Embora os inspectores do Michelin entrem incógnitos nos restaurantes e, em matéria de estrelas, a cozinha seja muito importante, há pormenores que as podem dar ou tirar. E as estrelas chegam a tirar vidas. Em 1966, Alain Zinck suicida-se porque lhe foi retirada uma das duas estrelas Michelin do seu restaurante de Paris. Em 2003, parece ter sido uma perspectiva de despromoção no guia GaultMillau que terá conduzido o genial Bernard Loiseau ao suicídio. Este discípulo de Troisgros, proprietário do La Côte d’Or, na Borgonha, e com uma empresa cotada em Bolsa, não terá aguentado a pressão.
Mas como é possível que estas listas de classificação se tornem tão poderosas? Vejamos um pouco da sua história.
O primeiro antecessor do Michelin é um almanaque do século XVIII em que Mathurin Roze, restaurador de profissão, faz listas de várias profissões: grossistas, banqueiros, artesãos e também de casas de pasto, estalagens e restaurantes. Estes eram um conceito recente.
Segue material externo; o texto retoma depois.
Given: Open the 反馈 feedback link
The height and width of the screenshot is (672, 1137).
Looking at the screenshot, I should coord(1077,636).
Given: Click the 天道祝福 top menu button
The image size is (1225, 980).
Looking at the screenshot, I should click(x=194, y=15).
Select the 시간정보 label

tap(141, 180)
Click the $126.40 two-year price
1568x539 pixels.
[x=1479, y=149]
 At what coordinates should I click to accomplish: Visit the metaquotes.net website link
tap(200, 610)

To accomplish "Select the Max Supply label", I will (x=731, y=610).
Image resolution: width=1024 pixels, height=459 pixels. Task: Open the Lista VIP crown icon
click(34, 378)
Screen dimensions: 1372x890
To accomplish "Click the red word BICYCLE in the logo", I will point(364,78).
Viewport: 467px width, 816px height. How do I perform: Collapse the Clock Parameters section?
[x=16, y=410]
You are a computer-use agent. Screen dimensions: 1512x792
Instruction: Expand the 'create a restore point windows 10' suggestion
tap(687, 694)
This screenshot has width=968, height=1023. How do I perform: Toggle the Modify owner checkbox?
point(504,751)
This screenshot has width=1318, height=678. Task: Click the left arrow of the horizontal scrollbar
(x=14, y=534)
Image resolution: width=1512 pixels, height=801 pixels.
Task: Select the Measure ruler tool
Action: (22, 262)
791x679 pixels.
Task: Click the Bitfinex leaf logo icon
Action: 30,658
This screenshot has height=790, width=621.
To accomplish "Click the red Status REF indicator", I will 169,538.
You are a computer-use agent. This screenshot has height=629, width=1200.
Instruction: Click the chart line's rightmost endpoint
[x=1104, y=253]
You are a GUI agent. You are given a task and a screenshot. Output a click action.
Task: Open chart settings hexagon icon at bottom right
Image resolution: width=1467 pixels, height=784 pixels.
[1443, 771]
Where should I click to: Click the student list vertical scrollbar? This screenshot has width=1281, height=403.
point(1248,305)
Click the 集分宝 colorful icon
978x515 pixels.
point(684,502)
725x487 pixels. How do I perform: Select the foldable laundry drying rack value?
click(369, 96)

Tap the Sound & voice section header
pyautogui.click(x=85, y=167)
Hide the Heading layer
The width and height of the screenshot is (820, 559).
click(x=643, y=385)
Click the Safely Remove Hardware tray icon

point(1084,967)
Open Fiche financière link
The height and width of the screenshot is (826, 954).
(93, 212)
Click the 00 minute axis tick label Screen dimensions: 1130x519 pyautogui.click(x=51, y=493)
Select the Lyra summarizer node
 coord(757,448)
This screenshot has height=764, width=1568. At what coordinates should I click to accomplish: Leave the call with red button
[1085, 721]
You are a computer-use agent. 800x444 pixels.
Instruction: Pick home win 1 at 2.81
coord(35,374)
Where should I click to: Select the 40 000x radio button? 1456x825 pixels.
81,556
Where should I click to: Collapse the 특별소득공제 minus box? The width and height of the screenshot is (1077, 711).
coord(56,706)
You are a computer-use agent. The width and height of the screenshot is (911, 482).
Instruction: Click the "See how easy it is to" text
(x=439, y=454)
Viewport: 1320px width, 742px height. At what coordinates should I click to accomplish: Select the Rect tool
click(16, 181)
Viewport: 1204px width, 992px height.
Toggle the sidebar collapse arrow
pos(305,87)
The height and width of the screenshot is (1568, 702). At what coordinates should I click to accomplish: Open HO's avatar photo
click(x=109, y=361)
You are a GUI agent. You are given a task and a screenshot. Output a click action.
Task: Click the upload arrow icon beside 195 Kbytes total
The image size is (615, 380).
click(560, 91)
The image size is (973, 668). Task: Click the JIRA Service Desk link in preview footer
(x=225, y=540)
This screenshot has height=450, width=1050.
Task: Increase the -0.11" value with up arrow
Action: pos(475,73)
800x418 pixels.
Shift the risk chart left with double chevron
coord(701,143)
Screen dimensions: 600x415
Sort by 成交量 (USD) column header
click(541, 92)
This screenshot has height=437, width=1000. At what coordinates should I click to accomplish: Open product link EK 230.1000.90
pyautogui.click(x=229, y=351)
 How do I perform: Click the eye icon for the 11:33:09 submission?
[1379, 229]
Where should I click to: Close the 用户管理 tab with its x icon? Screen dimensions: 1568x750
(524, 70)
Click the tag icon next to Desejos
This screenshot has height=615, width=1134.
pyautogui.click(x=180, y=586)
Um dos primeiros surgira em França no ano de 1769, justamente pela mão do próprio Roze, que aproveitou para o publicitar no dito almanaque. A mesma filosofia serviu de base ao Almanaque Gourmand de Grimod de la Reynière, editado em 1803. Este gastrónomo francês organizou um júri composto por diversos amigos, que todos os anos revia as classificações.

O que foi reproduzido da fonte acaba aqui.